6章-13 蛇の名を持つ者
「賢者だって?」
俺は思わず「スネーク」と名乗った老オークを二度見してしまった。「賢者」とは「賢」い「者」と書く。だがこのオークは言っちゃなんだがあまり賢そうに見えなかった。
「ふむ、まあそういう目で見られるのは慣れておるよ。」
当のスネークはあまり気にしていない様子である。煙草に魔法で火を点けそれを咥えた。
「昔からオークは脳筋と思われがちであったからのう。儂も生前はそうであった。」
スネークは何処か懐かしむような表情をしながら煙を吐く。
「だが若僧よ、何事にも例外があると知ると良い。オークとは言え魔法が使える者も居るだろう。つい先日おまえを殺したアトラスもそうであったように。」
本当に俺のことについてはほとんど知っているらしい。確かにあのキングオークのアトラスも加速魔法を使用していた。
「この爺さんはな、神々にも認められた賢者だ。月々の徴収も免除されるほどのな。」
「俺達は死ぬ気で働いて返済しているというのに!?」
俺の文句ありげな表情を見てスネークは「ほっほ」と笑う。
「ここ地獄は本当に研究をするにはもってこいの場所だよ、時間も永遠に続く訳だしな。」
スネークは満足そうな顔をする。でもどうやら返済を後伸ばしにしているだけのようだ、転生への意思を全く感じない。
「だが君達罪人にも技術を提供しておるよ、儂たちがこうして会話が出来ているのも儂の開発の成果であるし、エンマの小娘の魔力のおかげでもある。」
スネークは自慢気の様子である。確かに俺はいつの間に日本語がそのまま異世界でも使える物と勘違いしていたのだろうか。現地には現地の言葉があるはずである。
「まあ、全自動翻訳機みたいなものをこの爺さんが開発したってことさ。そしてエンマ様が魔力を注ぐことでこの地獄一帯では言語への不自由を全く感じないって訳よ。」
ブレーメンが横から補足説明をしてくれる。どうやらこの爺さんは本当に賢者であるらしい。
「あとはうちの人気商品の説明をするかね。」
そう言うとスネークは近くのゴミ山を漁る。そこから出て来たのは今の時代見ることはないであろうインスタントカメラのような物であった。
「ほれ、はいチーズ。」
反射的に俺はピースサインを取ってしまう。カシャという音とともにカメラから写真が出て来る。スネークはそれを取ると俺に手渡す。そこには俺と見たことのあるような人物達が写っていた。俺の後ろには包容力のありそうな女性と幸の薄そうな細身の男性、そして俺の横にはこの前三途の川で見かけた女の子が立っている。
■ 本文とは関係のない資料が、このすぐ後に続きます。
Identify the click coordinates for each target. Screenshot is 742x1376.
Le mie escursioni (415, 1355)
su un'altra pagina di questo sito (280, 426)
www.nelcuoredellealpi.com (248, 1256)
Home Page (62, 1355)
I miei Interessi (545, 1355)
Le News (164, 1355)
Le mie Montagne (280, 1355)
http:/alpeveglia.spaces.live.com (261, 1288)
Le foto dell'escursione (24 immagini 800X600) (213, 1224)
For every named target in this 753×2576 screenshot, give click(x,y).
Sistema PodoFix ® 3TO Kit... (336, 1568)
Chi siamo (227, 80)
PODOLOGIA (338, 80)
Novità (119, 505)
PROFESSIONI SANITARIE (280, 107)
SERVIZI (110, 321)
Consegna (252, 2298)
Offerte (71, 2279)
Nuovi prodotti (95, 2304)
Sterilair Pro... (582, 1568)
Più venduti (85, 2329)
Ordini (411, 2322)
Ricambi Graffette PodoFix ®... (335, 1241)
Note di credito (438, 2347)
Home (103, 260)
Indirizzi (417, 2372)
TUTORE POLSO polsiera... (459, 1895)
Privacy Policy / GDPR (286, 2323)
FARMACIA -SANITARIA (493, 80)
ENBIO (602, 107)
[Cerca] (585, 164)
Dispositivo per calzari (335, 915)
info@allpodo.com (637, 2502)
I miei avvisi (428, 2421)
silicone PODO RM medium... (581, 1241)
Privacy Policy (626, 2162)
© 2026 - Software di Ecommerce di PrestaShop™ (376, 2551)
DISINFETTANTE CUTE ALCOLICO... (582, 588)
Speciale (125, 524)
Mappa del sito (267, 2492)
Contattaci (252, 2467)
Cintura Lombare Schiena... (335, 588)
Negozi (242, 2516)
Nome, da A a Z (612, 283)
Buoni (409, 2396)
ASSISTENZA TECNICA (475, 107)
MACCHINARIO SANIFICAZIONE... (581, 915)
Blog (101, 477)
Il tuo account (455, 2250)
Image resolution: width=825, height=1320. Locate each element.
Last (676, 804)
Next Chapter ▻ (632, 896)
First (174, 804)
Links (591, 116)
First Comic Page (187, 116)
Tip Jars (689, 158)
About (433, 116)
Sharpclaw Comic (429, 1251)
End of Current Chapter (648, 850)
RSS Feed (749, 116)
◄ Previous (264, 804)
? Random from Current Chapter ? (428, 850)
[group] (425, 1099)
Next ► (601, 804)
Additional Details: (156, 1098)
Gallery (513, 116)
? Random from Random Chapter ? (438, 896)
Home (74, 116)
(この人達は誰なんだ?だが絶対忘れてはいけないような人たちであった気がする。)
「ふむ、恋人だの結婚相手だのが写ることが多いがおまえさんの場合は『家族』であったか。」
「かぞく…?」
「おや、もう親の顔すら忘れてしまったのかい?」
スネークは煙草を咥えながら笑っている。かぞく?この人達が?少しづつ記憶が蘇って来た。いつも面倒臭そうにしながらも予備校に行く俺を見送ってくれた母さん、いつも残業で帰って来るのは俺らが寝てからの父さん、そしていつも俺の後ろを付いて来ていた妹。
「エンマの小娘はあまり良い顔はしないけどの、みんな隠れてはこの写真を買いにやってくるよ。」
俺は死ぬまで迷惑を掛けたであろう家族のことまで忘れてしまっていたのだ、何と罪深いことであろうか。だが写真を見た今でも顔しか思い出せない、あんなに大事であったはず家族の名前すらも思い出せない…!
「若僧よ、死んだあと世界がどうなっていたか気にならないか?」
スネークは何やら大きな水晶玉を取り出す。それは空の様に澄んだ色をしていた。